I dropped my hat and they filled it with euro coins, I stuck my hand in and grabbed half and walked it over to the Guitar-man and dropped it into his case. He nodded and chin pointed me to go out and do it again.

But there was another stranger on my pitch now.



He was standing, reading a newspaper covering his face, and when people passed him, he would dip down behind them and grab their ankles and bark like a dog, or a monkey, or a macaw, and it sent the victims into a panic, screaming, throwing their things into the air.

Before the victims could find the dog, he would leap back to his perch with the newspaper in front of his face, hiding.

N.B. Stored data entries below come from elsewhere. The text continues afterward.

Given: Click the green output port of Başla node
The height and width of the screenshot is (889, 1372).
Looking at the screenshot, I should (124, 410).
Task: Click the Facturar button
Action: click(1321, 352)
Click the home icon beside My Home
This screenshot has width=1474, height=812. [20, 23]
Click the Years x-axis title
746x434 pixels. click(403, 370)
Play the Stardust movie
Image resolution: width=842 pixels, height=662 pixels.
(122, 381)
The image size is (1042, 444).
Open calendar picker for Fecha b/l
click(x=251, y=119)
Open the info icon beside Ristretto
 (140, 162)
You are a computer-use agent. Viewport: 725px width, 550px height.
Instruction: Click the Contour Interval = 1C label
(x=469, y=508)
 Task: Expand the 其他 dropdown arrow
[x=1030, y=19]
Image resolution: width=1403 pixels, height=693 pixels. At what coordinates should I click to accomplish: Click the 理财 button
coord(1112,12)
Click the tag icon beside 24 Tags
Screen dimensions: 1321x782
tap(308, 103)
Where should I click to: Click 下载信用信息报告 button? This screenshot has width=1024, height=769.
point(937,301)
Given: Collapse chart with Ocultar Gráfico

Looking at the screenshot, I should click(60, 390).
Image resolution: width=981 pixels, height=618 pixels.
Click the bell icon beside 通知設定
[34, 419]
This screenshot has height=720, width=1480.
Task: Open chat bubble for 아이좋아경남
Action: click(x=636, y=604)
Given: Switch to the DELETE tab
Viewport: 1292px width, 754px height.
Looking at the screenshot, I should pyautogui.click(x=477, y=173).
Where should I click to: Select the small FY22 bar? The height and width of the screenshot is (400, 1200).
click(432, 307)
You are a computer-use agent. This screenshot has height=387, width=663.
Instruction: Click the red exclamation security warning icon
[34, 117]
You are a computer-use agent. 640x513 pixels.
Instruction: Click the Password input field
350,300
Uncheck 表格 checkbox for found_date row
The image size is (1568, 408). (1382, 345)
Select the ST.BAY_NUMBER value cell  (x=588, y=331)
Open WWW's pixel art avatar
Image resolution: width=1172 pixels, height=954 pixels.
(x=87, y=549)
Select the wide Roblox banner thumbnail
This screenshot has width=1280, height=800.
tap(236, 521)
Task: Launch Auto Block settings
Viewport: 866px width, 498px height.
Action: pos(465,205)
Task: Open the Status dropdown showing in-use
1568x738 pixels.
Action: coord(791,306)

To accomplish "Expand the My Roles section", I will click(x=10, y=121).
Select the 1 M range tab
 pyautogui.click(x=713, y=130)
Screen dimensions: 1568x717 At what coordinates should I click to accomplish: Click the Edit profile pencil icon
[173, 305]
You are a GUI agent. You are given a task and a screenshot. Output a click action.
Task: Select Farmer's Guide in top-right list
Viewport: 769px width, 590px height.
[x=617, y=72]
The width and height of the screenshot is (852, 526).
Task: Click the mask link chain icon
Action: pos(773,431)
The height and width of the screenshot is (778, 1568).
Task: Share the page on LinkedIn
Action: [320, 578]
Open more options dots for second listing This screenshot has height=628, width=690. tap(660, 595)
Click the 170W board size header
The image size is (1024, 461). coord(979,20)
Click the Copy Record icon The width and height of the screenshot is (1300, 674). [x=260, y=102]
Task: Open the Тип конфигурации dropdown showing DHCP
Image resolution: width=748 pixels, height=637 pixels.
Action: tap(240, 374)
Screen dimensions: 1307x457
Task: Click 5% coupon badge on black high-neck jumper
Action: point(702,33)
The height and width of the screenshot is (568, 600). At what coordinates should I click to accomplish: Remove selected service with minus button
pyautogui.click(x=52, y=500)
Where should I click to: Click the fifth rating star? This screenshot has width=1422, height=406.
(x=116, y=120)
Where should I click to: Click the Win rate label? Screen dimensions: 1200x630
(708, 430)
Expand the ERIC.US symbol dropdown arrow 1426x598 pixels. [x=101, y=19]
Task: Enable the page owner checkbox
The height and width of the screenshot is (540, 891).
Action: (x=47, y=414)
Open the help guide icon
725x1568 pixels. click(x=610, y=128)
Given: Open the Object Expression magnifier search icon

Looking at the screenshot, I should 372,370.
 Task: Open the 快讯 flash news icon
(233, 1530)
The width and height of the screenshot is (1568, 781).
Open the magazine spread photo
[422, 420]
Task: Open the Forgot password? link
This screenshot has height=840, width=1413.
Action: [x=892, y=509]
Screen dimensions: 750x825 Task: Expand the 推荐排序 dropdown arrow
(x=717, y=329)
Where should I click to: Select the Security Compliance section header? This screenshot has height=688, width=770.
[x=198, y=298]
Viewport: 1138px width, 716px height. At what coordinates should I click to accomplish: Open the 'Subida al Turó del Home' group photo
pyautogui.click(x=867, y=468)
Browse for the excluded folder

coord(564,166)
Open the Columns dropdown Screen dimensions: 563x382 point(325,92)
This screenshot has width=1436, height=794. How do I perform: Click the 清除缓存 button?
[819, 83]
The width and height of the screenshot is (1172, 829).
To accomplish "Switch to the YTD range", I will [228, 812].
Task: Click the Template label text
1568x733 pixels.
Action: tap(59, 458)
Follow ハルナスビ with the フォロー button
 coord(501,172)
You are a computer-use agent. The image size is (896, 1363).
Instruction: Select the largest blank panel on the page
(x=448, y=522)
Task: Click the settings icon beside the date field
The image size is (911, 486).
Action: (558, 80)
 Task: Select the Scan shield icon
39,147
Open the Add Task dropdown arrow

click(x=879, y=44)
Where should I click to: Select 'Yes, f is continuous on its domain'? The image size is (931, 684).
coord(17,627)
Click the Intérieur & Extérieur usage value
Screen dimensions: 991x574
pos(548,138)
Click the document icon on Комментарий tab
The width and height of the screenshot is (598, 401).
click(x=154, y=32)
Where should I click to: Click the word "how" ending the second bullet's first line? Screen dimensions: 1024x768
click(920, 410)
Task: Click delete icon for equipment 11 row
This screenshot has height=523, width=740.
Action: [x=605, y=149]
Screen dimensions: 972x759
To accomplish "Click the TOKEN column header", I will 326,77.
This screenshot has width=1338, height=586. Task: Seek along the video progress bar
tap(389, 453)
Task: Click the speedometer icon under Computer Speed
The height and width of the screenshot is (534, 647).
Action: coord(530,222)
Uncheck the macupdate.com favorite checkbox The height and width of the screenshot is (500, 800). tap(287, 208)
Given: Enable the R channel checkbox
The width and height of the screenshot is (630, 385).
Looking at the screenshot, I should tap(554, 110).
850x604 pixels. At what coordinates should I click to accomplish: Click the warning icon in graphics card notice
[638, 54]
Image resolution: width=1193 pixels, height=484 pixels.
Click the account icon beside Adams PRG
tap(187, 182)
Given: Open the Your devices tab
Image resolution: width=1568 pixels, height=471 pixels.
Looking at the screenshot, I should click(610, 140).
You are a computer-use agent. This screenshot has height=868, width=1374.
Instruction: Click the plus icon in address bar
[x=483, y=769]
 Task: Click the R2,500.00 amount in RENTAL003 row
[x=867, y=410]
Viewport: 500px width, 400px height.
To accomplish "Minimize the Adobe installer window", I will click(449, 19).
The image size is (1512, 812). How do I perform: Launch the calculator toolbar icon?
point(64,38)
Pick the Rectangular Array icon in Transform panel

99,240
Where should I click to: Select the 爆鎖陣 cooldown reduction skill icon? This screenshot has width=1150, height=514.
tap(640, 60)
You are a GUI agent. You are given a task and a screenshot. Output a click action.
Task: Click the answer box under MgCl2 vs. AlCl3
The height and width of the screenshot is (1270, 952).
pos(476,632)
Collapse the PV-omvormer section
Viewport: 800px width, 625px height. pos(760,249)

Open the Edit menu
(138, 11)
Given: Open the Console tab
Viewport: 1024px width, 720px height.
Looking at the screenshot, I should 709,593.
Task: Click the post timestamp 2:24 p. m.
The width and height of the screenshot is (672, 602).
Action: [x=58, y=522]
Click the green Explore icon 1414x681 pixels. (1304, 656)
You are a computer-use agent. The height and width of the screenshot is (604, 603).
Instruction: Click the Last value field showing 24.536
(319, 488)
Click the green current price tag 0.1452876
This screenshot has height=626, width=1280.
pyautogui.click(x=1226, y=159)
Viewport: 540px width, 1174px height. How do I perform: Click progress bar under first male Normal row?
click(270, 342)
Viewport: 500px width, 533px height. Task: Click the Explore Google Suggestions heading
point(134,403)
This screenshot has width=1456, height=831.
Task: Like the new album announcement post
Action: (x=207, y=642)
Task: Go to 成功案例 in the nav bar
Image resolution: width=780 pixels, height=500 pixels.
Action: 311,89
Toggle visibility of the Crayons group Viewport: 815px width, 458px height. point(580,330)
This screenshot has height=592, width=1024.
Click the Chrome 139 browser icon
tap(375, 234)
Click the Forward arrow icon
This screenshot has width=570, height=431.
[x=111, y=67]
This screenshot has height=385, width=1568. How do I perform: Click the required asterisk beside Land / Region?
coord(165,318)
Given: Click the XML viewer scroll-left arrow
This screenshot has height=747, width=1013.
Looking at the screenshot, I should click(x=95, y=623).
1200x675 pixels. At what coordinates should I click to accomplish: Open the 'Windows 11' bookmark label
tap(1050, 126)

He did this many times and the french in the terraces would leap to their feet every time, they thought they were at the opera, clapping violently, shouting, "Bravo! Bravo!" as the victims looked around.

His finale, was when his many victims, peppered all around the street with spilled groceries, met each other, and figured out that it was the stranger with the newspaper. I saw the victims all point at the stranger, I saw the paper tremble, I saw him peek out the corner of the paper, and I saw old ladies beat that man with purses and umbrellas.

And then I saw the french again in their terraces, on their feet shaking their heads euphorically, clapping and shouting, "Bravo, Bravo...Oh Bra Vo!"

When it was over, he limped to the terraces with his hat out shouting, "you laugh, you pay!" as he collected table to table.

It seemed almost spiritual how the stranger knew them.

I couldn't compete with this anthropological genius, I was just an american with a smoking problem on the streets of Paris, so I grabbed a Crepe Sucre and a Cup Of Tea and started the long walk to the Eiffel tower to work for tourists.

I had been to Paris five times and never seen it before, because I'm a worker, not a tourist, I've been to many cities and never seen the important attractions, but I felt it was getting ridiculous that I had never seen The Eiffel Tower.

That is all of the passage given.